In the adjacent dining hall, the house’s original emblem graces the upholstery of the chairs lined up around the black perspex banqueting table chosen by Lagerfeld under the patronage of the Kulczyk family, the house’s previous owners. The walls still carry the mock Gobelins the late designer installed there, featuring a black-and-white photoshoot of his muse Baptiste Giabiconi as he frolics in the French countryside in a loincloth and a laurel wreath. As an homage to the audacious nature of the room, Poonawalla had the entire ceiling covered in gold leaf. Normally the room is used for board meetings, formal dinners and piano lessons for the children on the futuristic Pleyel that graces the majestic bay window.

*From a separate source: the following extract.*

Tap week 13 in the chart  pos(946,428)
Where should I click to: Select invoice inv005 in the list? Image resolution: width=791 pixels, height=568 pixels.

“This is not just a residence. It’s a space that has witnessed some of the most incredible meetings and work deals that have propelled us forward,” Poonawalla points out. In December last year, the house played host to a lavish party following the Fashion Awards, where guests from across the arts mingled and raved in its vast neo-Gothic rooms. The dining hall saw Karen Elson perform a rendition of Robyn’s “Dancing On My Own”, the family kitchen moonlit as a champagne bar, and Poonawalla turned a grand salon into a makeshift dance floor. “That party was so much fun. That’s the kind of energy I want to bring into the house, because normally it’s used for business and all these very serious scientists from Oxford,” she says with a smile. “I mean, the decor is playful.”